Это Достоевский писал в 1861 г.; через два года он вывел человека, который пожертвовал комфортом, отбросил его и осмелился признаться в своих сокровенных желаниях и действиях – и какую же страшную и умную, трагическую и отвратительную фигуру нарисовал он в герое одного из самых замечательных своих произведений – в «Записках из подполья». Но герой этот пытался испробовать свои теории на жалкой проститутке Лизе; он впервые увидал ее в публичном доме и измывался над ней мелко и гнусно, с ужасом сознаваясь в своей любви к несчастной. А Достоевский имел случай убедиться в силе и глубине собственных инстинктов при встрече с женщиной, не уступавшей ему ни в сложности чувств, ни в остроте чувственности, ни в воле к власти. Столкновение с ней и вызвало самую бурную любовную драму его жизни.
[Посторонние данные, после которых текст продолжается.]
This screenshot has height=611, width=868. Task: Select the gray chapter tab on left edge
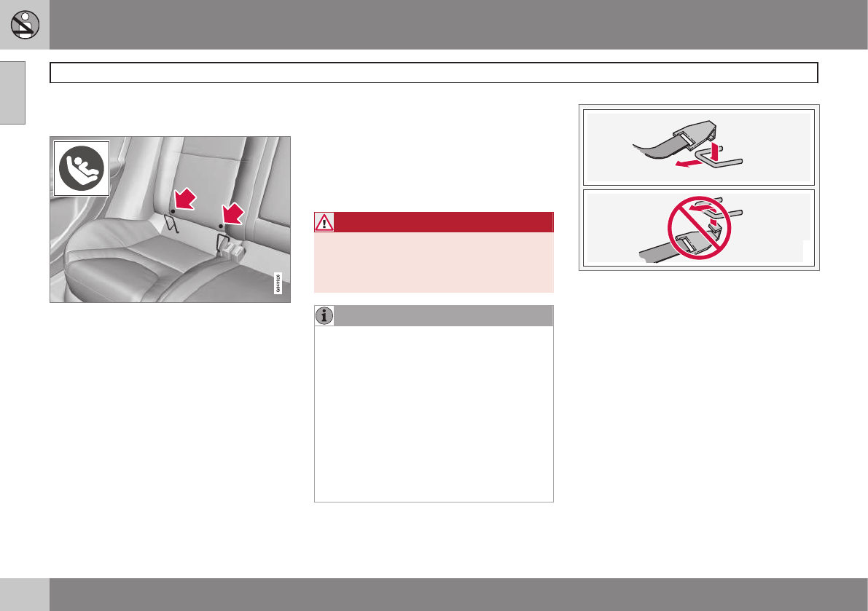pos(12,93)
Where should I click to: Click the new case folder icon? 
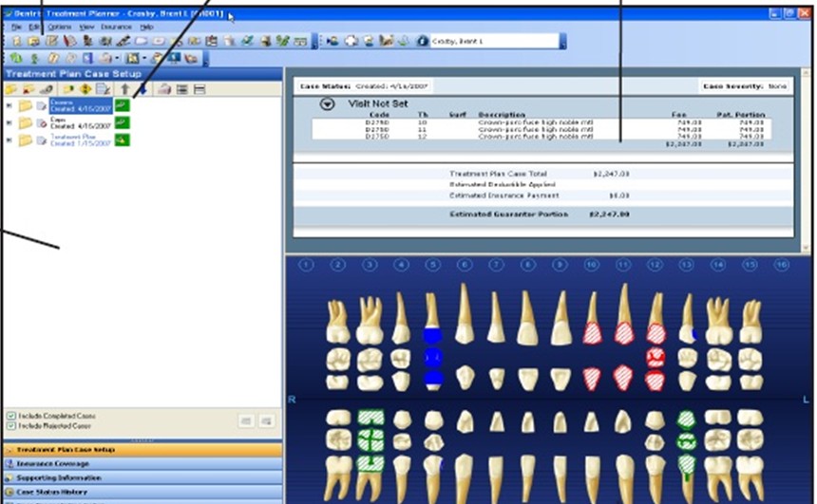pyautogui.click(x=11, y=88)
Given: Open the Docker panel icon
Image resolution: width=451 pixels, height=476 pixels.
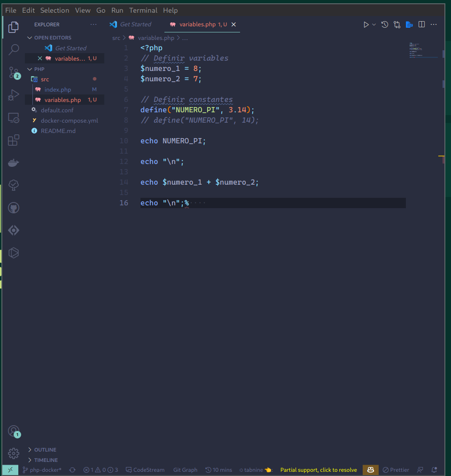Looking at the screenshot, I should (x=14, y=163).
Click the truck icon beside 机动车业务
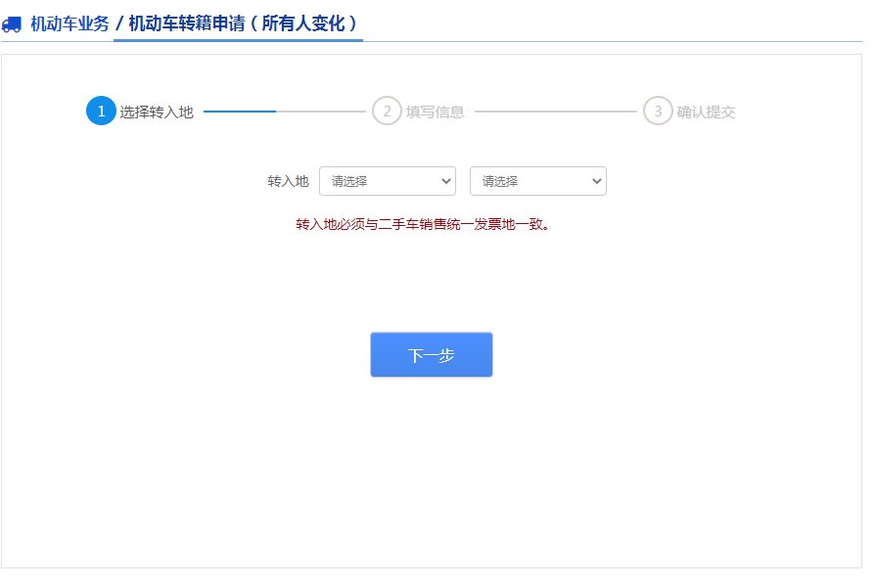Screen dimensions: 875x588 12,24
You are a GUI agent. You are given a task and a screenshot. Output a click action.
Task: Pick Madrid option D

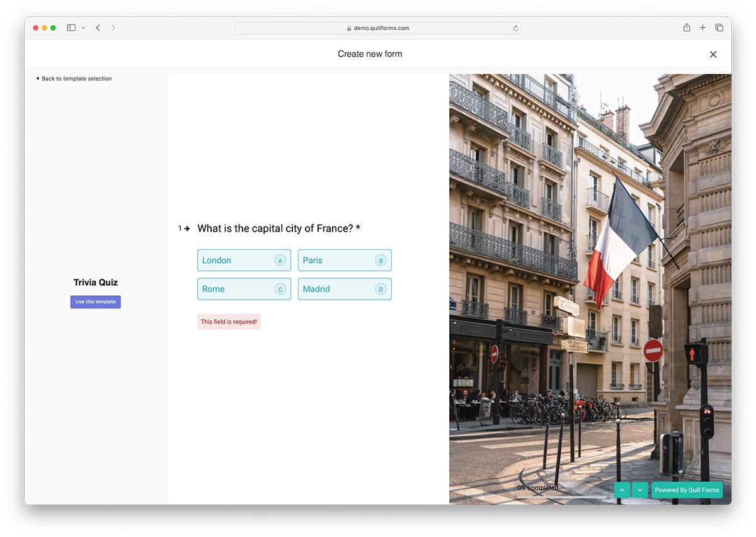click(x=345, y=289)
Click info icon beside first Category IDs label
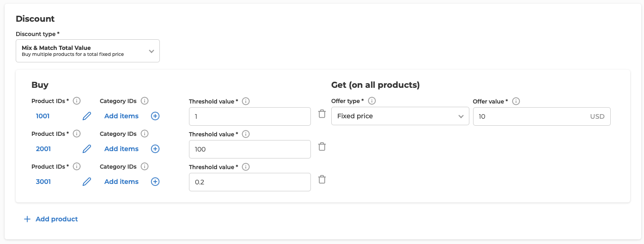The height and width of the screenshot is (244, 644). (x=145, y=101)
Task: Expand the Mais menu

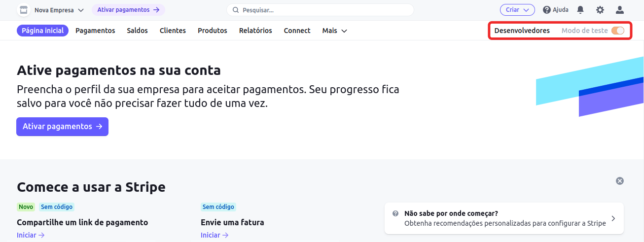Action: (335, 31)
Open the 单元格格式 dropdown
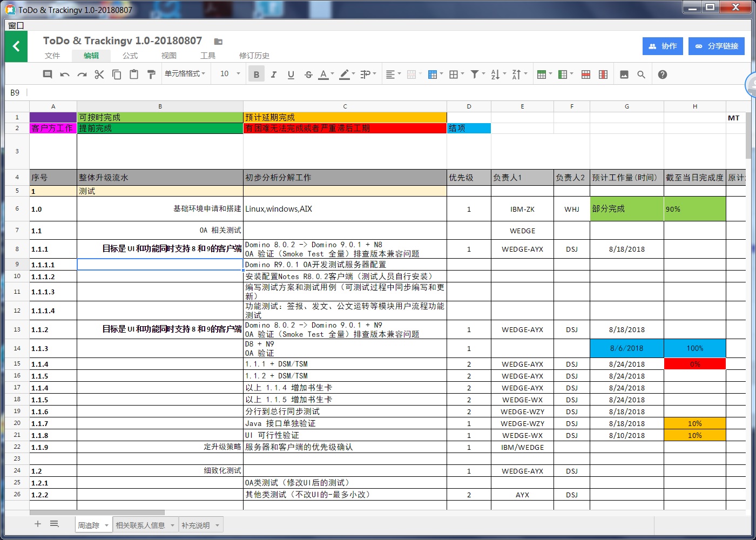Screen dimensions: 756x540 coord(185,74)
Когда Достоевский обосновался в Петербурге, радикальная молодежь эпохи еще не отдавала себе отчета в перемене его политических взглядов и видела в нем жертву царского режима. Бывший смертник и участник кружка Петрашевского казался героем и был окружен ореолом мученичества. Его публичные чтения на студенческих вечерах – и особенно главы «Записок из мертвого дома», воспоминания о каторге, – пользовались большим успехом. В этой обстановке подъема, шумных аплодисментов и оваций Достоевский познакомился с той, кому суждено было сыграть такую роль в его судьбе. После одного из его выступлений к нему подошла стройная молодая девушка с большими серо-голубыми глазами, с правильными чертами умного лица, с гордо закинутой головой, обрамленной великолепными рыжеватыми косами. В ее низком несколько медлительном голосе и во всей повадке ее крепкого плотно сбитого тела было странное соединение силы и женственности. Ее звали Аполлинария Прокофьевна Суслова, ей было 22 года, она слушала лекции в университете. Дочь Достоевского утверждает, что Аполлинария написала ее отцу «простое, наивное и поэтическое письмо – объяснение в любви… В нем видна была робкая молодая девушка, ослепленная гением великого писателя. Письмо это взволновало Достоевского: оно пришло как раз в тот момент, когда такое объяснение в любви было так ему необходимо».